Tuesday, January 28, 2014

The Warmth of Strangers


In a paint spattered overall, he sat hunched over a bowl of soup in the break room of the RV dealership.  I had just delivered an RV and while it was being processed, I was trying to figure out how to get to the airport thirty miles away.  This next leg of my journey was usually filled with a myriad of taxis, public busses and a hike or two.  As I tapped away on my phone, I noticed the young painter stealing looks at me.  I smiled at him and asked his name.  In heavily accented English, he replied "Francisco."  For the next twenty minutes, I spent some time getting to know Francisco.

My family thinks I have an affliction.  It drives them crazy that I start long conversations with perfect strangers.  They, like most people subscribe to the belief that everyone has this massive personal space that should be honored.  I don't know if it is because I am curious, nosy, or just a really nice guy, but I can't help myself.  I am genuinely interested in getting to know the people I meet.  Francisco was no exception.  Not only did I think he had a story to tell, I got the feeling he was bursting with the desire to share it with me.

Throughout his lunch, we swapped the basics about what had brought us to that break room.  I explained that I was a pastor who was delivering RVs and that I was headed back home.  He told me that he had his own painting business and that the dealership had hired him for some custom painting.  As he gathered up his lunch things, he looked at me and said, "Timoteo, you need to get the airport, no?"  "Yes," I replied telling him I thought I would find a bus to get to the train station.  "No, no!" He exclaimed.  "I take you.  It is by my house."  He led me over to the window and proudly pointed out a tiny blue Datson.  "You be by that car at 5:00.  I take you." 

 At 5:00 sharp, I met him by the car.  As I squeezed my 6 foot, 2 inch frame into the tiny car, I found myself scrunched right up next to him.  Forget the personal space my children preached to me about.  There was no personal space in this tiny car.  As we drove along, we continued our earlier conversation about our families.  Suddenly Francisco choked up and began to tell me about his first wife's illness and eventual death.  As he told about her mysterious illness and rapid decline, he began sobbing.  It was clear, he had deeply loved her.  However, at the end of the story, his emotions swung to joy as he described meeting his second wife and his current family.  Suddenly his phone rang, he answered it and held a rapid conversation in Spanish, none of which I understood.  He hung up his phone and turned to me beaming.  "You come home with me to eat."  I protested that he didn't have to do that, but he cut me off.  "No, you come home with me.  My wife has made soup and we will eat it together."

We pulled into a tiny ranch style house with an immaculate lawn.  As we got out of the car, he motioned me toward the back yard.  "Come.  You must see this." He led me to a tiny sapling.  Bursting with excitement, he said "In two years, I eat my own oranges.
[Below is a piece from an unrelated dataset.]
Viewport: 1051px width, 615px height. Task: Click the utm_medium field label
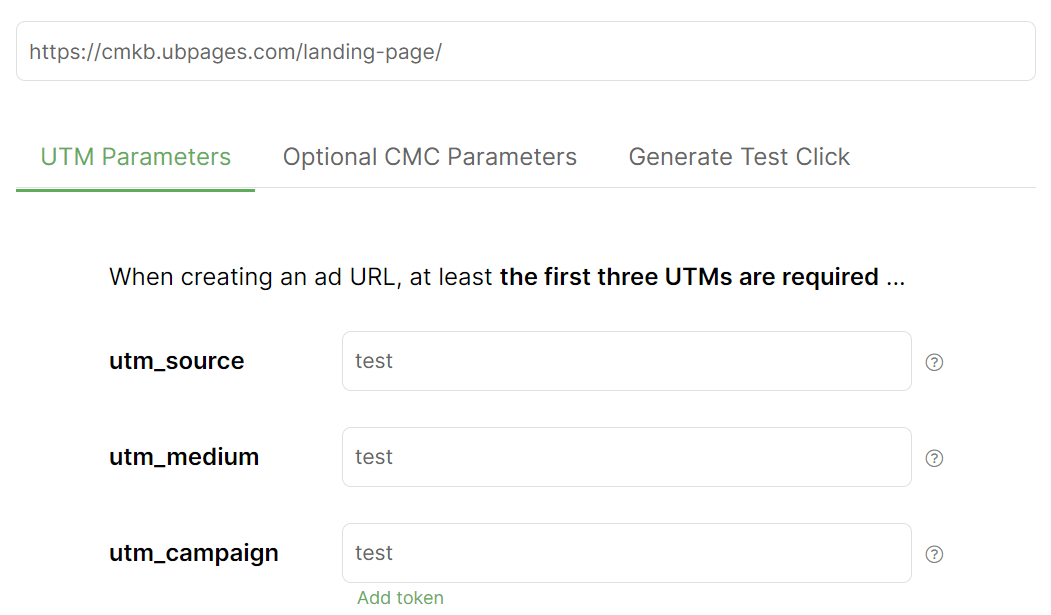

Is exciting, no?"  Back in the house, I met his wife, his wife's sister and her boyfriend, all who spoke English with various degrees of ability.  We had a simple meal of soup accompanied by lively conversation.  Francisco's sister was a little more American savvy and she had a lot of fun with me.  His wife spoke very little English, but did her best to communicate anyway.  Francisco's pride in his family and his ability to host a stranger was evident throughout the meal.  It was probably the simplest yet most fulfilling meal I'd had in a long time.

Later as he drove me to the airport, I offered him money to pay for his time and gas.  He was horrified and protested greatly.  "I do this for you as a friend.  I do not want money."  As I got out of the car, he didn't pull right away, but watched as I made my way inside.  I turned back for one last look.  He was watching intently. When he caught me looking, he waved happily and then pulled away. Later I sat marveling at what had taken place that evening.  Not only had I gotten a free ride and a meal, but I had been brought in as a family member.  This total stranger shared his sorrows, his joys and his passions with me.  How did that happen?  I didn't earn that!  Why would they jump into the life of a perfect stranger?

It gave me this loved feeling that was full of wonder.  I called my wife and said, "You won't believe what happened to me today."  I wanted to tell the lady at the airline ticket counter.  I wanted to tell the security guard.  People don't do that.  People don't just jump into another's life and share like that. I have to wonder if that is not what God meant when he said "if you do it to the least of my brothers, you do it to me."  As Christians, we tend to think of those verses as taking care of the poor.  We give to the needy and maybe even serve at a soup kitchen now and then.  This went beyond that.  This was passionately jumping into another's life.  I understand now why Zacheaus turned his life upside down after Jesus invited himself to lunch.  You can't experience this kind of unconditional acceptance and love and not be changed by it.

May I never forget to be "Francisco" to those I encounter.